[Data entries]
------------------------------------------------------------

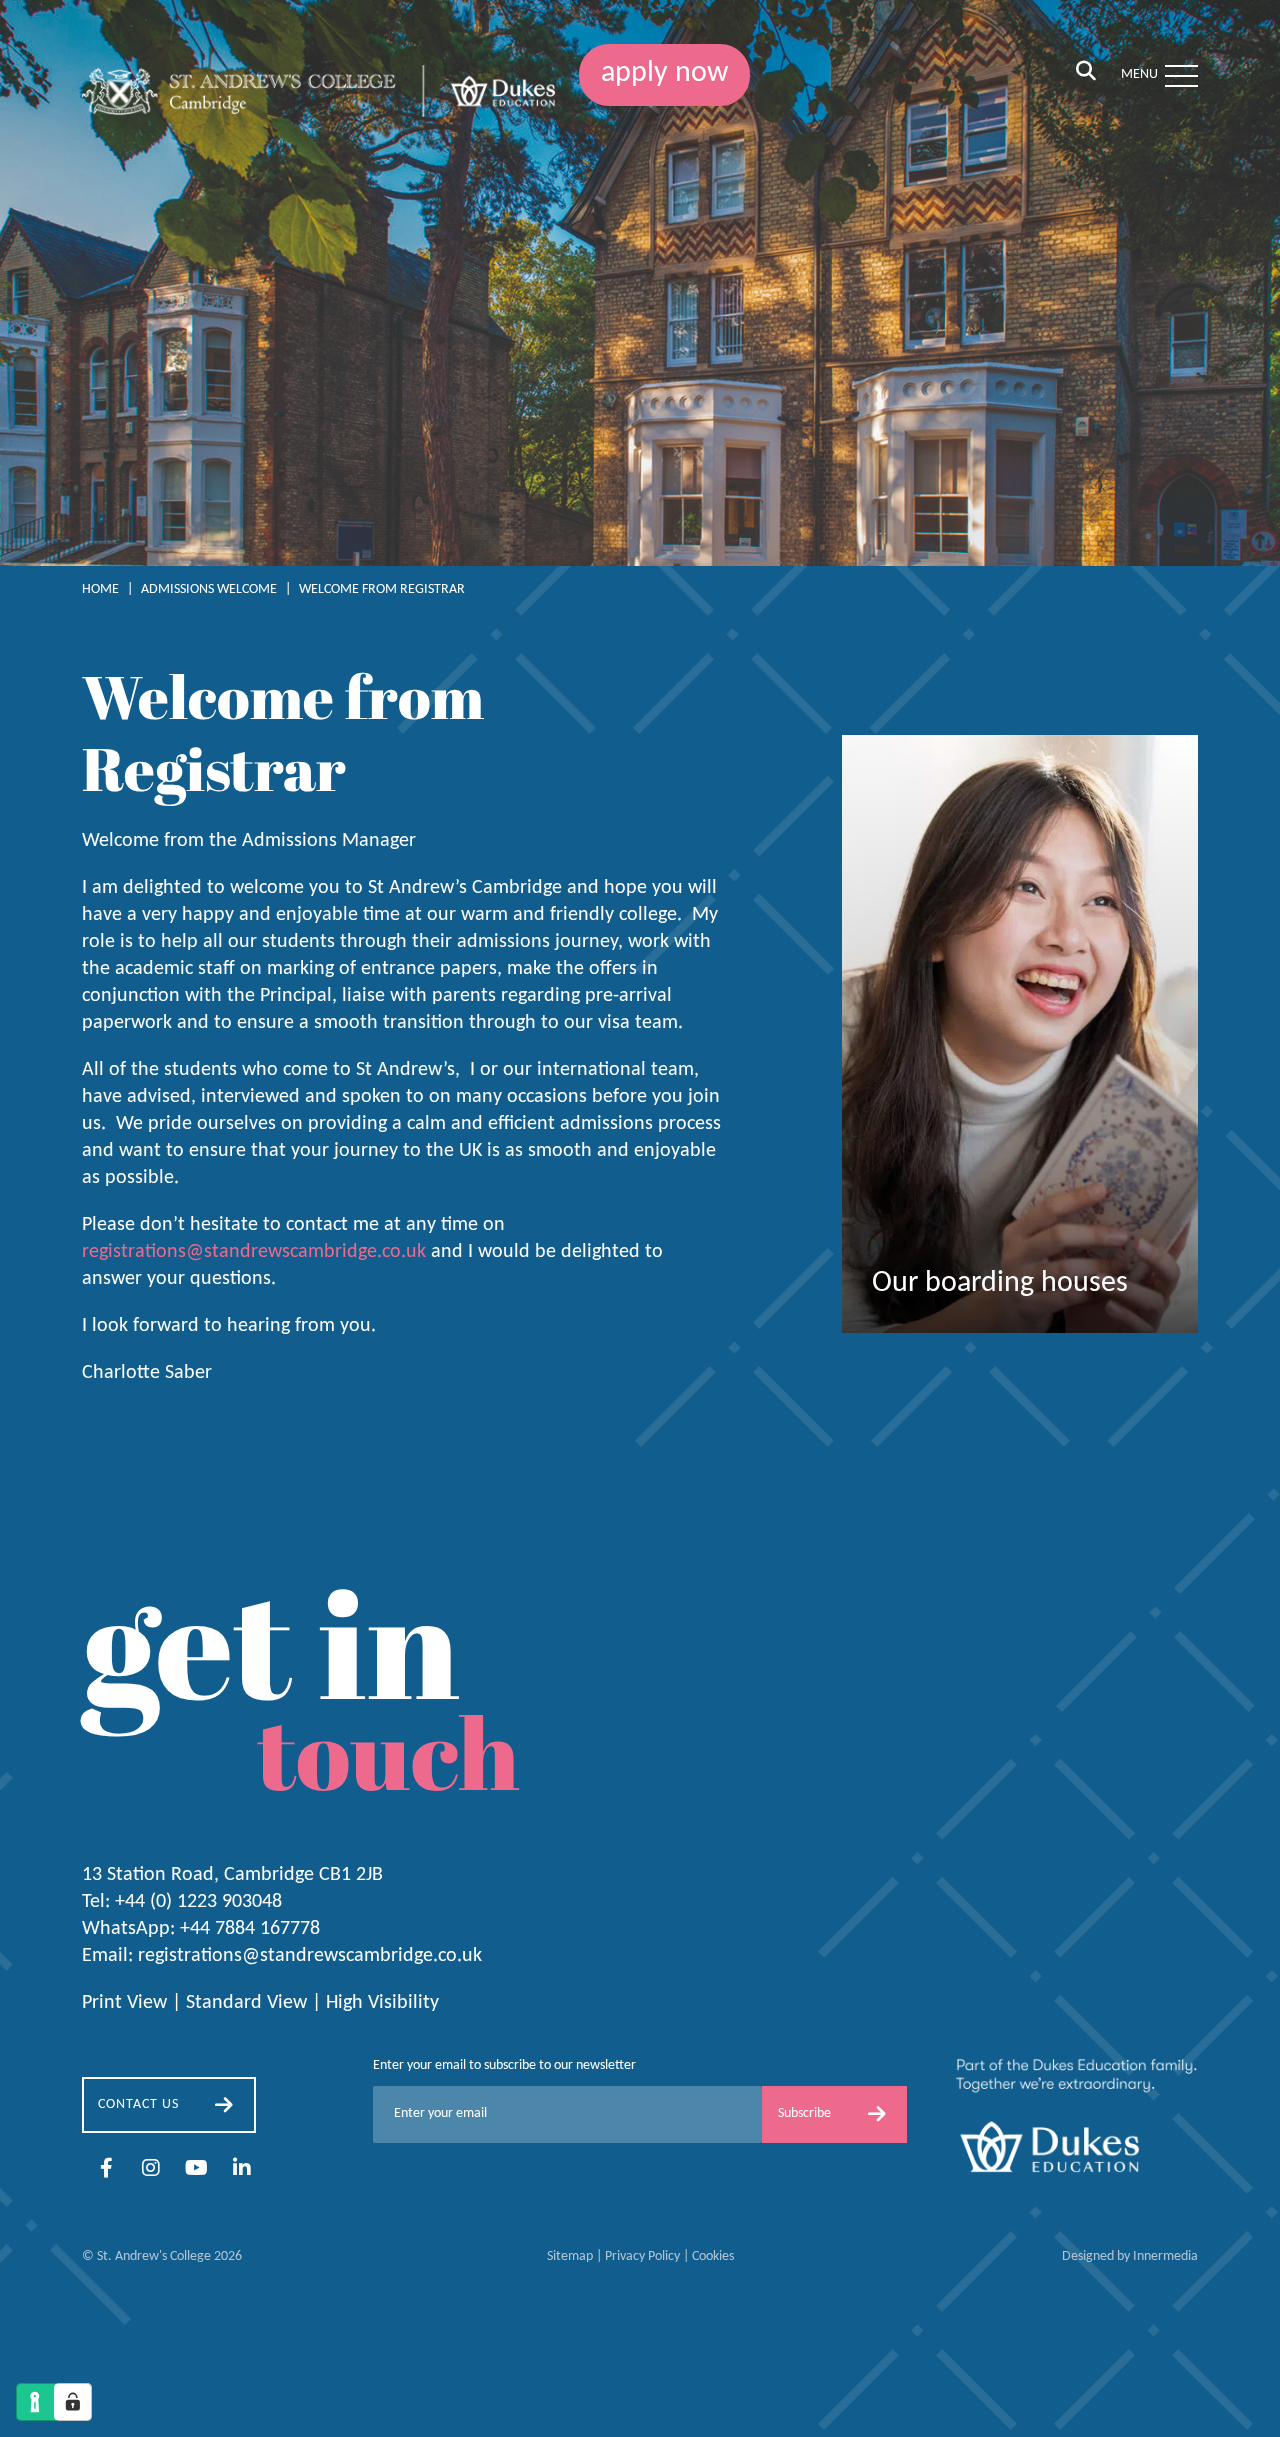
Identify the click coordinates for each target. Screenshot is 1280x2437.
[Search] (1086, 73)
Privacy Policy (642, 2256)
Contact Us (138, 2104)
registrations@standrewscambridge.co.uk (254, 1252)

------------------------------------------------------------

PROBLEM STATEMENT:
Line by line, print the records above exactly, skipping each picture.

EXERCISE ANSWER:
Identify the click coordinates for each target. Screenshot is 1280x2437.
[Search] (1086, 73)
Privacy Policy (642, 2256)
Contact Us (138, 2104)
registrations@standrewscambridge.co.uk (254, 1252)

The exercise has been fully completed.